Src. 1 Src. 2 Src. 3 This
test1 32.064 312.930 6.755 1.799
test2 13.634 59.875 1.775 1.389
test3 36.575 565.466 3.401 1.818
test4 19.866 42.592 1.542 1.419

The following figure shows the scaling performance of this implementation compared to that of Src. 3. For fair comparison, both implementations are modified to use the same solver scipy.sparse.linalg.spsolve. scaling perf

By using multigrid solvers, editing a 1080p image can be done in less than 30 seconds, a 6.7x speedup compared to the current fastest open source Python implementation:

Src. 3 This (multigrid approach)
1080p image 134.896 20.814

Usage

To run all experiments using the given datasets (contains testing images in the paper and this README file), run

./run_experiments.sh

Seamless cloning

To test on your own dataset, run

python3 seamless_cloning.py --help
  • data_dir: Folder that contains the input image files. The folder should contain image files named mask, target, and source. The file extension of the files can be arbitrary, as long as the files are valid image files.
  • grayscale: Whether to perform blending on the grayscale images.
  • solver: Linear solver to use when solving the poisson blending problem.

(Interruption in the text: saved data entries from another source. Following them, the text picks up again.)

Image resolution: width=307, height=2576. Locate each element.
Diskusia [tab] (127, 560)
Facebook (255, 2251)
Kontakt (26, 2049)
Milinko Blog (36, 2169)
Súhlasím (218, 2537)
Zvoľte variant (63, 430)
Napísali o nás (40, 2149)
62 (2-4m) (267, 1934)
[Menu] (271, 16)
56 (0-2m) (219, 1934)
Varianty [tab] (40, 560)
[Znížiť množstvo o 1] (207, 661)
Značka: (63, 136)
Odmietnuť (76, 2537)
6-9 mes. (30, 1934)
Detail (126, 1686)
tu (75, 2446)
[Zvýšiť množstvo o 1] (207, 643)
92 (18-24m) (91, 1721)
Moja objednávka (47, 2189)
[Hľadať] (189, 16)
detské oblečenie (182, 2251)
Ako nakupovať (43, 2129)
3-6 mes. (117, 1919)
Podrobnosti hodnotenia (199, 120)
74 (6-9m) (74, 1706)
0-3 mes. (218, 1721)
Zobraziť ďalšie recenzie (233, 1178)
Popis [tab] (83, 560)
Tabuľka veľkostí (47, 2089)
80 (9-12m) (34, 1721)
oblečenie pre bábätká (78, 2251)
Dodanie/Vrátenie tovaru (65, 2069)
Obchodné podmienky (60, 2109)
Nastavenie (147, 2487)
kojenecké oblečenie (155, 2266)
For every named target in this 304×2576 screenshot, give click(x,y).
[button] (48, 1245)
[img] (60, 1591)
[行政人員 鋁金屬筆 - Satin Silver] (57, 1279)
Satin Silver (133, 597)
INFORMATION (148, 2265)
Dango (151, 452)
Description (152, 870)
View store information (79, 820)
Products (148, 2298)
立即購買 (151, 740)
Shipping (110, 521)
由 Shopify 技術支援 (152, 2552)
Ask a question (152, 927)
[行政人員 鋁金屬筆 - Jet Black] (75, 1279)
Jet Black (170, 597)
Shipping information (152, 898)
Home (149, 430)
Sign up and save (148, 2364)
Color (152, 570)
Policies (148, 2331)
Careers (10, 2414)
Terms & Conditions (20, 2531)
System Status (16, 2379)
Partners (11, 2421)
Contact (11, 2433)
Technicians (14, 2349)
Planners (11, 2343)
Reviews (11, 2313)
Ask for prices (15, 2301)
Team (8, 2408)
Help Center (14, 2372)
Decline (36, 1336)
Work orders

The value of solver should either be function names in the scipy.sparse.linalg library, or "multigrid". Default is spsolve.
  • gradient_mixing_mode: Method to mix source and target image gradients. max implements 3. Seamless cloning - Mixing gradients section in the paper, while alpha + gradient_mixing_alpha == 1.0 implements 3. Seamless cloning - Importing gradients section.
  • gradient_mixing_alpha: Alpha to blend source and target image gradients. Has an effect only when gradient_mixing_mode == "alpha".

Seamless tiling

To test on your own dataset, run

python3 seamless_tiling.py --help

Texture flattening

To test on your own dataset, run

python3 texture_flattening.py --help
  • use_edge: Use edge.* edge map image file in the folder specified in the data_dir folder. If this flag is not set, then computes the edge map from provided source image using Canny edge detector and binary dilation.
  • canny_threshold: Thresholding parameters for Canny edge detector. You can play with this parameter for different flattening results. See the documentation for more information.
  • edge_dilation_kernel: Kernel size to dilate detected edges. The kernel is a square box filter filled with ones.

Local illumination change

To test on your own dataset, run

python3 local_illumination_change.py --help
  • data_dir: Folder that contains the input image files. The folder should contain image files named mask and source. The file extension of the files can be arbitrary, as long as the files are valid image files. The illumination of the regions specified by the mask will be modified.

Local color change

To test on your own dataset, run

python3 local_color_change.py --help
  • mode: Color change mode. If mode == "gray_background", then pixels outside the masked region will be converted to grayscale. If mode == "color_change", the hue of the masked region is increased by the value specified by change_hue parameter.
  • change_hue: Value added to the hue channel of the masked region.

Results

Seamless cloning

Source Target Mask Result
src src src src
src src src src
src src src src

Seamless tiling

Texture Naive tile Seamless tile

Texture flattening

Source Mask Edge Flattened

Local illumination change

Source Mask Modified

Local color change

Source Green-ish Blue-ish Gray background

Notes

  • Faster solvers: spsolve, cgs, bicg
  • minres gives bad results.
  • If you want to use conjugate gradient solvers, use bicg, bicgstab or cgs. Do not use solver == "cg" since the A matrix is not hermitian (or symmetric since A is real).
  • Iterative least-squares solvers lsqr, lsmr tend to be much slower.